Significantly, raw pairwise disagreement and PIER are decorrelated: PIER enables actionable routing, while disagreement solely measures geometric distance without policy implications.

6. Key Theoretical Properties of PIER

Properties of PIER and its estimation are as follows:

• Monotonicity: Enlarging the peer set can only decrease PIER; the convex hull grows, so the residual norm shrinks.
• Conservatism: PIER upper bounds uniqueness measured by more expressive classes such as linear spans or RKHS.
• Actionable routing: If $U\approx 0$, routing via $w^*$ exactly replicates the target’s behavior in expectation.
• Passive consistency and asymptotics: Estimators $\hat w$, $\hat U$ converge at standard parametric rates, and a central limit theorem applies.
• Finite-sample design error: Controlled by the deviation $\|\hat w-w^*\|_2$ plus discretization terms.
• Sampling optimality: Active auditing achieves minimax-optimal query complexity up to constants.
• Detection vs. estimation cost: Detecting nonzero uniqueness is as hard as estimation to $O(\gamma)$ accuracy in the 1D case.
• Shapley paradox: Cooperative game-theoretic methods such as Shapley values can assign nonzero credit to fully redundant models, underscoring the fundamental distinction between credit assignment and redundancy auditing.
• Necessity of interventions: Matched in-silico interventions are essential; observational logs cannot identify PIER.
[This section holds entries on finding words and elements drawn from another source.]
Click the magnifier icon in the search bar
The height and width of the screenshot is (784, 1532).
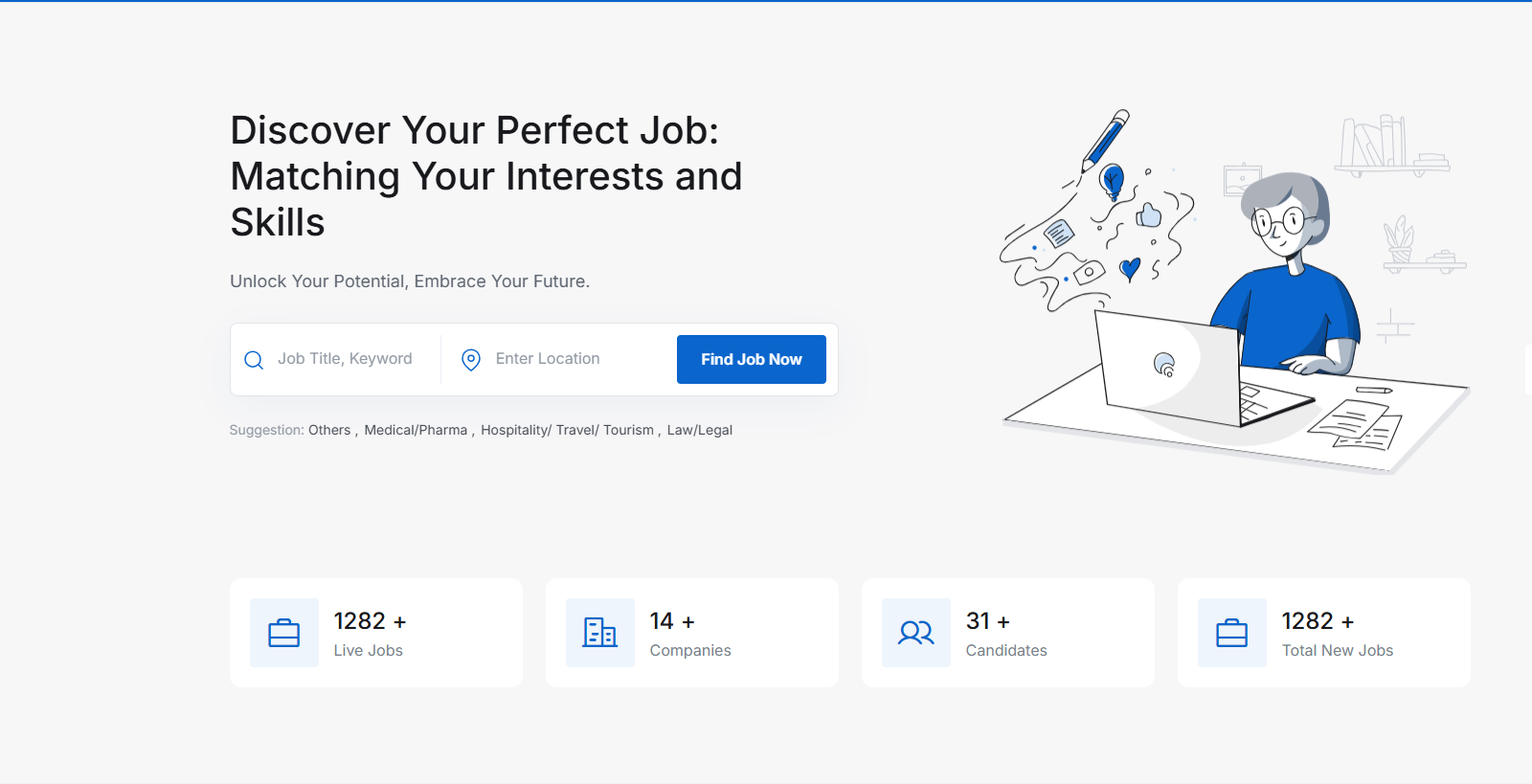click(254, 360)

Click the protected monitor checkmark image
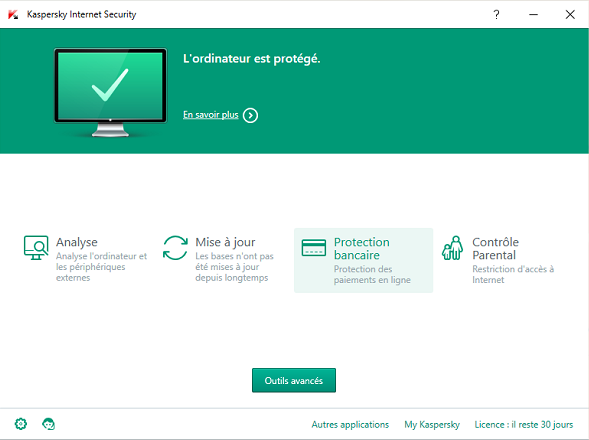110,92
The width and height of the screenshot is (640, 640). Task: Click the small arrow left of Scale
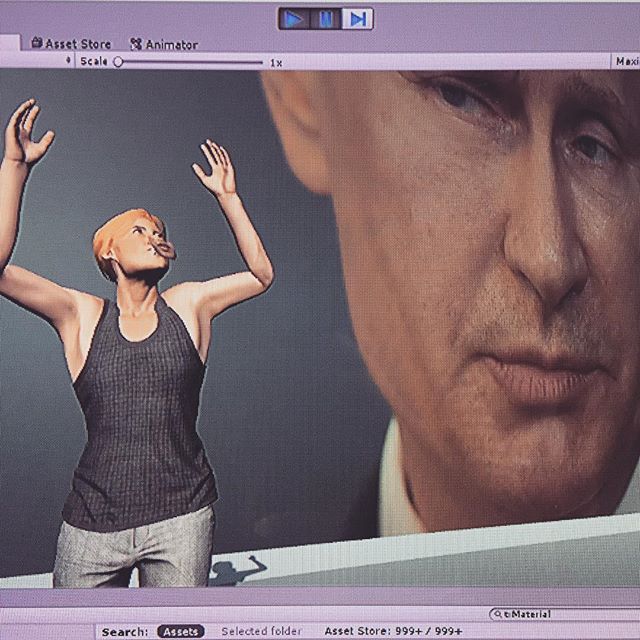pos(68,61)
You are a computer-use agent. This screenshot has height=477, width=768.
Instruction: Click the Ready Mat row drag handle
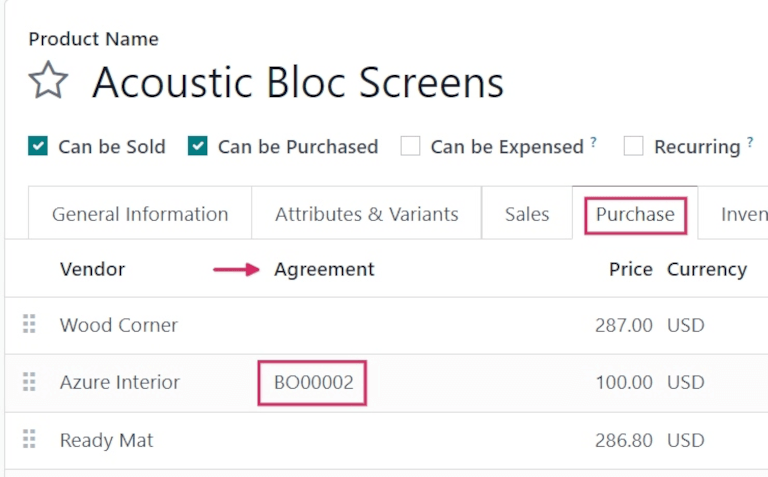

7. Significance for AI Ecosystem Governance

PIER and its active identification framework fundamentally extend trustworthy AI beyond single-model explainability, enabling rigorous quantification and evidencing of behavioral novelty and redundancy. This paradigm supports principled model consolidation, reliable substitution, and targeted governance across evolving, heterogeneous AI ecosystems, as demonstrated in vision, language, and multi-agent spatiotemporal forecasting scenarios. The formal apparatus decouples utility from uniqueness, exposes actionable redundancies overlooked by attribution metrics, and establishes intervention-based auditing as the foundation for future governance protocols in large-scale AI deployments (You, 30 Jan 2026).